By Len Clements © 2005
| This is the final installment of this series. The previous ten parts rebutted the writings of the four highest profile MLM antagonists: Dean Van Druff, Robert FitzPatrick, Ruth Carter, and Jon Taylor (get the back issues!). This edition covers the most common, general criticisms made by virtually all those who are anti-MLM.
The more naive of the anti-MLM crowd will typically offer a mathematical progression showing five people who get five, and so on, then gloat over their revelation that by level 14 they would have accounted for the entire population of the Earth (Van Druff uses an even more ridiculous “ten sponsor ten” scenario). However, when an MLMer uses such a scenario to demonstrate the income potential of their plan, the anti-MLMer is always quick to jump all over the absurdity of such a scenario ever playing out. So, why use it then as evidence to debunk an industry based on it’s theoretical occurrence?
So, you invite your new neighbor over for dinner under the guise of making a new friend. Once desert is consumed you begin your opportunity spiel. Yes, that’s not a cool way to build your business, and you’ll lose more friends than you gain. Fortunately, most MLM distributors don’t practice such tactics. Naturally, those who were victims of deception or had their friendships exploited like to tell their story to authors of anti-MLM propaganda. Unfortunately, authors of anti-MLM propaganda never seem to bother to see how the other 99% of us conduct our business.
Most Distributors Fail
Yes, they do. In fact, this is perhaps the strongest argument of all against the imminent saturation theory (although, most anti-MLM zealots make no attempt to reconcile the two completely contradictory positions).
Success in MLM Requires Extraordinary Talents and Skills
Not only is this untrue, it is perhaps the single greatest benefit of the MLM business model. If you don’t have the time, money or skills to build a large downline sales organization you can still achieve great success by finding someone who does! If you were to only get two or three people who are good at MLM to join with you, when they eventually succeed you succeed. They’re downline is your downline.
Pyramids in Disguise
Robert FitzPatrick epitomizes this position when he states “MLM is a legal form of business under certain rigid conditions set forth by the FTC and state Attorneys General,” but goes on to suggest “Many MLMs are in gross violation of these guidelines and operate only because they have not been prosecuted.” This is a bit like saying “Many honest people are liars.” Either you’re a legal MLM company, or you are an illegal pyramid disguised as an MLM company. And yes, this is unfortunately not uncommon and legitimate MLM companies certainly do suffer a guilt by association.

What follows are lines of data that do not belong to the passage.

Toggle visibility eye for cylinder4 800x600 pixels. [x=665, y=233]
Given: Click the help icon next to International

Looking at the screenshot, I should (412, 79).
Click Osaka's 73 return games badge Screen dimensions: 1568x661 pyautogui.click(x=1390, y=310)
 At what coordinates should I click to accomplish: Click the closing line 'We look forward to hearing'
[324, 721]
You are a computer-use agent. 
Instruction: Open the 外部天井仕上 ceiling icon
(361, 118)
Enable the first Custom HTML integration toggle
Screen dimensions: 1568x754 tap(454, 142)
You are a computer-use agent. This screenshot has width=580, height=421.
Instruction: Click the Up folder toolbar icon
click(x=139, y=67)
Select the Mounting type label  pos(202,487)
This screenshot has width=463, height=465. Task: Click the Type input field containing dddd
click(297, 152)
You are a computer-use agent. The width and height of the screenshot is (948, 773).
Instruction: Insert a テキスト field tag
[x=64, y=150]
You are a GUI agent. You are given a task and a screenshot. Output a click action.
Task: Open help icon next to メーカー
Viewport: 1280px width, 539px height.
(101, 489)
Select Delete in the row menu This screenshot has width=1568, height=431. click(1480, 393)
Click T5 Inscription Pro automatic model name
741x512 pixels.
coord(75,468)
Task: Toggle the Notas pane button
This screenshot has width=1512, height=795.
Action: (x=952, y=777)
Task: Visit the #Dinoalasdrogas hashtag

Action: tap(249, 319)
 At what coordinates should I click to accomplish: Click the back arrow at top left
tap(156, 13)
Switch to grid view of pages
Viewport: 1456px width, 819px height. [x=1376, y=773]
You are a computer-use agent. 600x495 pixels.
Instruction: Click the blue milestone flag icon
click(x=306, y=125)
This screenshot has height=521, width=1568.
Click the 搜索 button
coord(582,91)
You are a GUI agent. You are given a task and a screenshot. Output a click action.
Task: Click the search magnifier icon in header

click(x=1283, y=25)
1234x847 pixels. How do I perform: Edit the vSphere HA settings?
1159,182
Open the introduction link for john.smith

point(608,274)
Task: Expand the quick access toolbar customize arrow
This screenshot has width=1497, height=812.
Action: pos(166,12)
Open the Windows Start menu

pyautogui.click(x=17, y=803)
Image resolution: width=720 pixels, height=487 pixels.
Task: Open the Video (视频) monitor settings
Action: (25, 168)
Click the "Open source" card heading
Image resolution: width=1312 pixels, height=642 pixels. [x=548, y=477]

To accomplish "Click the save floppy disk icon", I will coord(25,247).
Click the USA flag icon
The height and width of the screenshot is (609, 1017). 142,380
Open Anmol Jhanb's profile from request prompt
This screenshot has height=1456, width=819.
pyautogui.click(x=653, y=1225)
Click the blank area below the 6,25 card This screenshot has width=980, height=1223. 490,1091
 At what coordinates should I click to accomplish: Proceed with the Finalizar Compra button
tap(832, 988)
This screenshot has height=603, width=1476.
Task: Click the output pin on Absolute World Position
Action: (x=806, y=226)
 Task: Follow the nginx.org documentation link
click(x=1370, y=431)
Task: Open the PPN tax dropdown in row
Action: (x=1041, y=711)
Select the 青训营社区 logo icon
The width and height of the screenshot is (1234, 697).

But let’s be clear – illegal pyramids try to look like MLM companies because they want to appear legal!
Researcher Bias is a term used to explain why two opposing groups can study the exact same information yet come to completely contrary positions. People see what they want to see. If you have an agenda to debunk the MLM concept the “evidence” is not hard to find, if that’s what you’re looking for. Its no curiosity that when each of the four anti-MLM zealots mentioned above were asked to identify the number of happy, successful MLMers they surveyed, or to list the pro-MLM books or magazines they read, each refused to provide an answer (although Taylor claims to have interviewed “hundreds” of MLM distributors, he also claims the best information source are distributors who have failed). When Ruth Carter and her MLM Survivor followers are shown evidence of those who honestly succeeded in MLM they are always labeled “perpetrators.” Those who fail are always their “victims.”